World of Curious Delights

Simphiwe Ndzube Assertion of Will

I usually like to run and immerse myself in a world of earthly delights.   It’s a yes-world, a way of soaking in color, judiciously chosen openness.   What would my first long-awaited travel be like, after being sprung from lockdown?

It was immersion, but not the same yes kind —  a vast world of strangers, airports made of retractable bands and systems and uniformed people.  Alongside immersion was interrogation.  I don’t mean security and pat-downs, though that existed — I mean the world interrogating me, and me interrogating the world.  It was made of strangers — better word: strange.  The settings were familiar — I know airports and Denver, where I have landed many times, with its dung-colored scruff and line of blue mountains in the distance, emptiness that gives way to four, then eight lanes of black suburban highways.  It kept asking questions, forming and reforming, my curiosity tinged with neither trust nor distrust.  All real, this world I belong to but now, how exactly?  

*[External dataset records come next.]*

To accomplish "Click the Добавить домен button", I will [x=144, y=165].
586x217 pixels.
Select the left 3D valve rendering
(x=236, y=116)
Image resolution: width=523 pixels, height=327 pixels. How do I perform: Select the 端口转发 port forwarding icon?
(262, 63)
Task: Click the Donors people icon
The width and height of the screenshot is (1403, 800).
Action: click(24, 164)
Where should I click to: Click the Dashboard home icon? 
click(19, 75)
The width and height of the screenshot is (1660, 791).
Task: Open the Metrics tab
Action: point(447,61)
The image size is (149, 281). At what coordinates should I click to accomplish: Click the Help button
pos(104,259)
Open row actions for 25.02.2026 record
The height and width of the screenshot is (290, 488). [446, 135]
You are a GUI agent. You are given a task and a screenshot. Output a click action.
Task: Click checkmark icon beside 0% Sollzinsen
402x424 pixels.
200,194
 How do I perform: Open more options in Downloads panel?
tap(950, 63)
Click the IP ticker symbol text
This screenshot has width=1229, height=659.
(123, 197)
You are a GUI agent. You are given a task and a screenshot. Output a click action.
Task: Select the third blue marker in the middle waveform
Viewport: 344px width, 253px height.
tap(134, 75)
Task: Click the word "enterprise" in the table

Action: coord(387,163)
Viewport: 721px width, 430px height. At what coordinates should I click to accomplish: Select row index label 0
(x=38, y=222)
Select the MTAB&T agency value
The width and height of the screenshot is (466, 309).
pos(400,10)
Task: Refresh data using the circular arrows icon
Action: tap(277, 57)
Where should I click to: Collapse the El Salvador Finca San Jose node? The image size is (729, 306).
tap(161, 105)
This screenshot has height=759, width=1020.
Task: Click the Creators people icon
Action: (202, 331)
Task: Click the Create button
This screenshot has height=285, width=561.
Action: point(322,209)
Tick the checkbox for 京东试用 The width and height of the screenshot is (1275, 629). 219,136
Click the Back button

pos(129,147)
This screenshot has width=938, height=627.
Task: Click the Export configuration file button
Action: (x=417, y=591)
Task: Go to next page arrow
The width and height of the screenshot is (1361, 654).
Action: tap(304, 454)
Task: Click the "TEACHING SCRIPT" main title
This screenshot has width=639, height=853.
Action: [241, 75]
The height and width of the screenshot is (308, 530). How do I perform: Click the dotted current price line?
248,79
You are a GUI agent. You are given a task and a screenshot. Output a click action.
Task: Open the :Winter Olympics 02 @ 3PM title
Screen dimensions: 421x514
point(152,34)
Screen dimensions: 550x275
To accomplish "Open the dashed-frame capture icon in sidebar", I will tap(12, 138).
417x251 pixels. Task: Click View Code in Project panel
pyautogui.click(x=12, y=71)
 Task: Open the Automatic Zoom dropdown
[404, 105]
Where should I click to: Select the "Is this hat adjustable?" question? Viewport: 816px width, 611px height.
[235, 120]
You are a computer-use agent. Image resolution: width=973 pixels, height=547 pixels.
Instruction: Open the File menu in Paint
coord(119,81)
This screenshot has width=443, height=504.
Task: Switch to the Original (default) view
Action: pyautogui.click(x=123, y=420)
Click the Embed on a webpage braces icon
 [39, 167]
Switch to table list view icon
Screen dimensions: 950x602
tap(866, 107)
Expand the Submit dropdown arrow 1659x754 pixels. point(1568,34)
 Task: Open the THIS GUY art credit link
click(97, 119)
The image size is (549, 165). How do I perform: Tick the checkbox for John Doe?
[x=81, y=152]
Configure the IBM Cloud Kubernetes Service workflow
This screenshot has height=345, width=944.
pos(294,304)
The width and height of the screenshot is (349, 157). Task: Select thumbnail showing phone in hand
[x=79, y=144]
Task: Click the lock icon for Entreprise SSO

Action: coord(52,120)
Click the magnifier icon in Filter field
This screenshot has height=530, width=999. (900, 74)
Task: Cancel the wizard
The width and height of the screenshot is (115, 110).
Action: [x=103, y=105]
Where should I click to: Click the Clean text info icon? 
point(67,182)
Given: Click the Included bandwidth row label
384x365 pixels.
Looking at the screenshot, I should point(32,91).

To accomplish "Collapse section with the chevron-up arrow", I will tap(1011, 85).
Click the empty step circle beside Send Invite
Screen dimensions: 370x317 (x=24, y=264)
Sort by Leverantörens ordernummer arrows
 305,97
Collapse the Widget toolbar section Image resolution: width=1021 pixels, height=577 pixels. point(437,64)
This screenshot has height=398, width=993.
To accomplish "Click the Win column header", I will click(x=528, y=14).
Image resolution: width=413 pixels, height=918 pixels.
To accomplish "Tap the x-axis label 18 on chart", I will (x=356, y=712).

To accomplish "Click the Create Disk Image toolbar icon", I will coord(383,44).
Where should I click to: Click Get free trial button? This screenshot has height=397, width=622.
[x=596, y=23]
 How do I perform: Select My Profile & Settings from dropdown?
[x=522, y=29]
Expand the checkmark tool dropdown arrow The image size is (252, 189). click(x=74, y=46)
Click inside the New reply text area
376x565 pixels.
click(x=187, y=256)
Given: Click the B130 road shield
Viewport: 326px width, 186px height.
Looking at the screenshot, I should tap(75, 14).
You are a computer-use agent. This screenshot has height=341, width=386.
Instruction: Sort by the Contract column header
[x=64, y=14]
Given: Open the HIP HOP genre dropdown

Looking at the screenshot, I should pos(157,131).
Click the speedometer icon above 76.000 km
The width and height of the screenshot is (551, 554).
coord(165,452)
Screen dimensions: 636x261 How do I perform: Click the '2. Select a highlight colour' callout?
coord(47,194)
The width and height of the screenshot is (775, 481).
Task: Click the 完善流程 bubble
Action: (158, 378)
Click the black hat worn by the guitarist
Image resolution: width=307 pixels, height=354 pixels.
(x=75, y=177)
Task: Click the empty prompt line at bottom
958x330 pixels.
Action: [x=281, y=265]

Under all the real things, something was walking with me — the violence of the past year.  The idea that the naked truth had been exposed, and dark reality had emerged into plain view.  After all that death, what was appearing was a posthumous world.  Interrogate that!

Even if that vision is extreme, will recede, too dark to be the whole truth, it speaks of complexities of experience.  Two thinks at the same time.  In Denver, I saw a superb exhibition by a young South African artist, Simphiwe Ndzube.  His “Oracles of the Pink Universe” plays on Hieronymous Bosch’s “The Garden of Earthly Delights.”  In his version, the familiar evil snake is transformed into Majole who, in his tradition, can signify a “welcome visitor, an ancestral incantation coming to pass along a message or a protector.”

The message is the mystery, and patience is the access code.  I’m trying to walk slowly with this ever-shifting world, curious as we unfold together.